One of the best practices of financial management is to set up effective KPIs system to support business achieving its targets. This KPI system includes setting up targets, analyzing variance and implementing measures to achieve its goals. Another best practice is to improve efficiency and accuracy of reports by automating service billing and generating performance management reports.

 

Q: How do you imagine financial management in 2050 will be different from today?
A:
As the global technology has evolved over the years, artificial intelligence has begun affecting our life in many aspects. AI technologies like machine learning and deep learning help accounting and finance professionals to perform repetitive tasks more efficiently. Process automation and actual process of robotics in the field of financial management have become more and more popular among large transactional accounting volume in big enterprises. Accountants will play a major role in interpreting and analyzing data captured by AI technology. In the future, accountants will have more time to focus on analysis and to support business strategy with the aids from AI.
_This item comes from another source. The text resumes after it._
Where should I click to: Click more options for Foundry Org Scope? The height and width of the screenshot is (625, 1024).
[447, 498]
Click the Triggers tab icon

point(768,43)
Q: What advice would you give to retailers to help better manage cash flow issues during periods of economic turbulence?
A
: Financial management is very important to manage cash flow during periods of economic turbulence. Managers must make financial projections of cash flows in advance, so that they can have some ideas on how much capital will be needed to fund business operation under challenging economic situation. Planning and budgeting for these financial needs are crucial. Essential parts of financial management are finding the proper source of funds at the lowest cost and making sure the leverage of debt is not too high to be managed.